In other words, db:para ≡ (http://docbook.org/ns/docbook, para) ≡ http://docbook.org/ns/docbook#para, by definition. (Forxmlns:db="http://docbook.org/ns/docbook"; and we can argue about the precise mapping rules later.)
XML 2.0 shall allow QNames to represent a broader range of values.
In other words, isbn:1234 is too useful to forbid. But we're still not allowing it as the name of an element or attribute.
XML 2.0 shall provide an unambiguous, context-_in_sensitive lexical form for QNames.
In other words, it will be possible to represent any XML 2.0 document without any namespace declarations at all. I'vegiven some thought to how I think this might be done.
XML 2.0 shall do away with the requirement that documents can have only a single root element.
In other words, make document = extParsedEnt. Perhaps this is only a plausible requirement, but the fact is that many tools, like XSLT, are already comfortable with such instances and I'm going to take advantage of it in the next item.
XML 2.0 shall address the problem of named character references.
In other words, making it possible to write   or &Exists even in documents that don't have any entity declarations. The actual notation wouldn't have to use “&” but it might as well.
I have in mind a proposal for this:

<xml:entity name="nbsp" text="&#160;"/>  
<xml:entity name="Exists" text="∃"/>  
<xml:entity href="myentities.xml"/>  
<document>...</document>

As a matter of simplicity, I'm pretty confident I want to treat these new entities like the old ones, and like CDATA sections, and say that they are purely an authoring convenience; they don't survive parsing. In fact, I'm not even sure the parser has to report those elements, it can consume them as it goes.
That means you have to have a facility like XSLT 2.0's character maps to put them back at serialization time, if you want them back. Yes, I know this is still an inconvenience for some, but the alternative would require that all XML tools grow support for entity reference objects and that seems inconvenient for far more people.

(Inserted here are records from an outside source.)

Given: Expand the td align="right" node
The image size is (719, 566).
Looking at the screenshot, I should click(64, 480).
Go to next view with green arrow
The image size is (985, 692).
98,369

I think it is possible to address the requirements I've outlined without doing undue violence to existing applications. From an API perspective, I think the worst part will be dealing with QNames as first-class objects. It will mean, for example, that attribute values become lists. In the simple case, a list of one text node, but for attributes that contain QNames (in their context-insensitive format), a list of (text|QName)*.

In my optimistic moments, I imagine that XML 2.0 could thread the needle between insufficient value to motivate transition and so much complexity that it can't possibily succeed. Though whether a committee could thread this particular needle (with this particular camel) is an open question.